Le Kenya a officiellement annoncé, le 28 avril 2026, la fin de sa mission de sécurité en Haïti et le retrait de sa dernière unité policière déployée dans le cadre de la Mission multinationale de soutien à la sécurité. Lancée à la mi-2024, cette opération visait à appuyer les autorités haïtiennes face à la montée de la violence des gangs et à contribuer au rétablissement progressif de l’ordre public.
Une mission présentée comme un succès sécuritaire
Selon le secrétaire du Cabinet à l’Intérieur, Kipchumba Murkomen, cette intervention de 18 mois a permis des avancées dans la réduction des activités des groupes armés et dans la stabilisation de certaines zones urbaines sensibles.
Les autorités kényanes estiment que le déploiement a également contribué au renforcement des capacités des forces de sécurité haïtiennes, notamment à travers des opérations conjointes et des formations destinées à la police locale.

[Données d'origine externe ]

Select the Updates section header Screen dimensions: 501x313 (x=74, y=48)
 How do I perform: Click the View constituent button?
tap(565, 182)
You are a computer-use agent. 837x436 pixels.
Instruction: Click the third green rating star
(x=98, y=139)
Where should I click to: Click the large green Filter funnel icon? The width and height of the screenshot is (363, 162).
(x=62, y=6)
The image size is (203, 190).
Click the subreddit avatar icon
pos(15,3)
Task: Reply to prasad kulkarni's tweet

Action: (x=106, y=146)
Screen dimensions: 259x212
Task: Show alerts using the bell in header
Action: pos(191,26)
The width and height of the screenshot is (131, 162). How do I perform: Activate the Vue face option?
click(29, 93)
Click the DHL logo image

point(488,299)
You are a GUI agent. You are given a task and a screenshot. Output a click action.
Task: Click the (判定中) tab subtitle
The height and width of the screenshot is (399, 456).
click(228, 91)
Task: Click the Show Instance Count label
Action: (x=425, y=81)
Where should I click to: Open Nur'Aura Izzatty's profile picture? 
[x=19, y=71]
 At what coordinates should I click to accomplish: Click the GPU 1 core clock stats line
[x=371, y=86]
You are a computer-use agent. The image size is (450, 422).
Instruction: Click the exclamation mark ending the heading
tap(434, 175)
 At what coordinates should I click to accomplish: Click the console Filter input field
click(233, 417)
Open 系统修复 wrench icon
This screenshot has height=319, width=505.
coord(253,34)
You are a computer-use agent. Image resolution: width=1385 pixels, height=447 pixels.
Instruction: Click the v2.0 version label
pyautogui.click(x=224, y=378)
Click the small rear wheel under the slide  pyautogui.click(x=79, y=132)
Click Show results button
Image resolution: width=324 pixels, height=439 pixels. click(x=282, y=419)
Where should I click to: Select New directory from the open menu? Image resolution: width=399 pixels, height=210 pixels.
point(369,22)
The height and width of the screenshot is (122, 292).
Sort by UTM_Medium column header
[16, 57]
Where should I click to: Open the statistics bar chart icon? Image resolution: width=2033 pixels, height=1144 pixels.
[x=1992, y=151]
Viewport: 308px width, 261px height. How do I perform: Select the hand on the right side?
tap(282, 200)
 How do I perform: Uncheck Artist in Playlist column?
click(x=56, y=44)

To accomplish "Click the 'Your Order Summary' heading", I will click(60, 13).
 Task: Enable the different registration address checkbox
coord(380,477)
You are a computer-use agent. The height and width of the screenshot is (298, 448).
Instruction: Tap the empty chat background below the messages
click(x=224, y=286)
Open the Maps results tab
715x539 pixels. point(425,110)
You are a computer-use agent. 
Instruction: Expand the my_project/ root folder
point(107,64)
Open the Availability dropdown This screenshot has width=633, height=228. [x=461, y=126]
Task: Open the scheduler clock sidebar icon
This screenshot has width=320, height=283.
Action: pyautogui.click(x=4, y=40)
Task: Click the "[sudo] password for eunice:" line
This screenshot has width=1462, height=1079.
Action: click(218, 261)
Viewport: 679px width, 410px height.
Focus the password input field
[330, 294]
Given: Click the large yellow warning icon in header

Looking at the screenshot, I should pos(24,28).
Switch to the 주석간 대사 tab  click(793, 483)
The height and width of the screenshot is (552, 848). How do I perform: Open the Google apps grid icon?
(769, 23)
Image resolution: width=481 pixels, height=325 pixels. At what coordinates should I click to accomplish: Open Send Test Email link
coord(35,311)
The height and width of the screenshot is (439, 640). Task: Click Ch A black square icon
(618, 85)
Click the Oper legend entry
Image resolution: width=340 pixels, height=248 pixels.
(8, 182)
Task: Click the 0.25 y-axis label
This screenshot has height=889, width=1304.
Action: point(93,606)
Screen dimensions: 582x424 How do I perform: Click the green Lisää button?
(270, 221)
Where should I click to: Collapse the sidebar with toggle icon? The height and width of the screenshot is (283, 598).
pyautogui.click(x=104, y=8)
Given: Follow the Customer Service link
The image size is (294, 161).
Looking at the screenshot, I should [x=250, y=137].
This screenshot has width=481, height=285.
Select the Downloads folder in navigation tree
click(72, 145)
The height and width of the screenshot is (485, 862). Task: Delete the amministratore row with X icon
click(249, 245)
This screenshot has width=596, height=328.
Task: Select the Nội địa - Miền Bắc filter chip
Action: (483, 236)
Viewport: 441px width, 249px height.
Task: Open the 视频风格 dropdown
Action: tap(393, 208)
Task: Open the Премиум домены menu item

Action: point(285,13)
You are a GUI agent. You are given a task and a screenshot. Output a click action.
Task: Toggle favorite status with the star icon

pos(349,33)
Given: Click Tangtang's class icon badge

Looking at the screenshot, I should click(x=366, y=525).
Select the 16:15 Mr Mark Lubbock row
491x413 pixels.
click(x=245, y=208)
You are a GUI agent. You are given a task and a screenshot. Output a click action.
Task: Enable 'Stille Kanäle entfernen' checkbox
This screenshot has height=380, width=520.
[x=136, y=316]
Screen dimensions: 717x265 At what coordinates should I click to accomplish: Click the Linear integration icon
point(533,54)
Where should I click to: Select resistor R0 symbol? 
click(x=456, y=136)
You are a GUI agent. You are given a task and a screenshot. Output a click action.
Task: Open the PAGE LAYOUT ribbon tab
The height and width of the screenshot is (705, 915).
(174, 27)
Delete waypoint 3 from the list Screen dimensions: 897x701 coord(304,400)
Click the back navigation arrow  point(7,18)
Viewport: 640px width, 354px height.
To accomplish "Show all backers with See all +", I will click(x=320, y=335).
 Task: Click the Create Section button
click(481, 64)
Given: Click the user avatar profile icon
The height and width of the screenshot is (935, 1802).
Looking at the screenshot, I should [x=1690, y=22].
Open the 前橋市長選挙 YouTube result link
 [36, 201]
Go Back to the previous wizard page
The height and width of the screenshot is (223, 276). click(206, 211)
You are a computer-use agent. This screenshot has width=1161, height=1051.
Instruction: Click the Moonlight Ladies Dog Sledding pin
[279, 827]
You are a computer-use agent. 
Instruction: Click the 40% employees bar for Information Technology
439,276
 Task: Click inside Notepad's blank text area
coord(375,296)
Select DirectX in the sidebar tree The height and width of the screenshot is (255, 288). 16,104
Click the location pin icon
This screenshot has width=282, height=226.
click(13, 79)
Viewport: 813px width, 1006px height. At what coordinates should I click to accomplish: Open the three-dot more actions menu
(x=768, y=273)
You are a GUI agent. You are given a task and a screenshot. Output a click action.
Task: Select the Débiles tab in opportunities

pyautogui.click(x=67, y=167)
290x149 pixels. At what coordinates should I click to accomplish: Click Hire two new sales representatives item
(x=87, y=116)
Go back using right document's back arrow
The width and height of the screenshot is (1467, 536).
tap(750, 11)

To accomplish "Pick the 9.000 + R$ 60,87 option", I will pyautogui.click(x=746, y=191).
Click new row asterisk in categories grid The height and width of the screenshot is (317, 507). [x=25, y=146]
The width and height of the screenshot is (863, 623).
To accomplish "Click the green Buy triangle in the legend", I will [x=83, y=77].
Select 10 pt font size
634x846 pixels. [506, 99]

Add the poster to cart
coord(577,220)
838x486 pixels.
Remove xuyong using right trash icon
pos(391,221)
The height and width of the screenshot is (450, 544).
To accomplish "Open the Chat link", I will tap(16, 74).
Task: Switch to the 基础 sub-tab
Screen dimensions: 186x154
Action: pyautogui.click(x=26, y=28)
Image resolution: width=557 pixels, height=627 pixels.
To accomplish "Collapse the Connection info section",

Hommage aux forces déployées
Dans sa déclaration, le ministre a rendu hommage aux policiers kényans décédés au cours de la mission, soulignant leur engagement dans une opération internationale de maintien de la paix dans un environnement particulièrement instable.
Ces pertes sont présentées par Nairobi comme un élément illustrant les risques associés aux missions de stabilisation dans des contextes de crise prolongée.
Une opération confrontée à plusieurs limites
Malgré les résultats avancés par les autorités, la mission a été confrontée à plusieurs contraintes opérationnelles, notamment un effectif limité, qui a réduit la capacité de déploiement sur l’ensemble du territoire concerné.
Par ailleurs, des accusations de mauvaise conduite ont été formulées au cours de la mission. Les autorités kényanes indiquent que l’ensemble de ces allégations a fait l’objet d’examens internes, dans le cadre des mécanismes de responsabilité applicables aux forces engagées à l’étranger.
Une coopération internationale sous pression
La mission kényane s’inscrivait dans un cadre multinational visant à soutenir les efforts des autorités haïtiennes face à l’effondrement partiel de la sécurité dans plusieurs zones du pays.
Elle met en lumière les limites récurrentes des opérations internationales de stabilisation, confrontées à la complexité des terrains, aux contraintes logistiques et à des attentes politiques élevées.
Une fin de mission aux implications diplomatiques
Ce retrait marque une étape importante pour le Kenya, qui s’est progressivement affirmé comme un acteur engagé dans les opérations de maintien de la paix sur la scène internationale.
Il ouvre également une nouvelle phase d’incertitude sur la situation sécuritaire en Haïti, où les défis structurels restent largement présents malgré les efforts internationaux.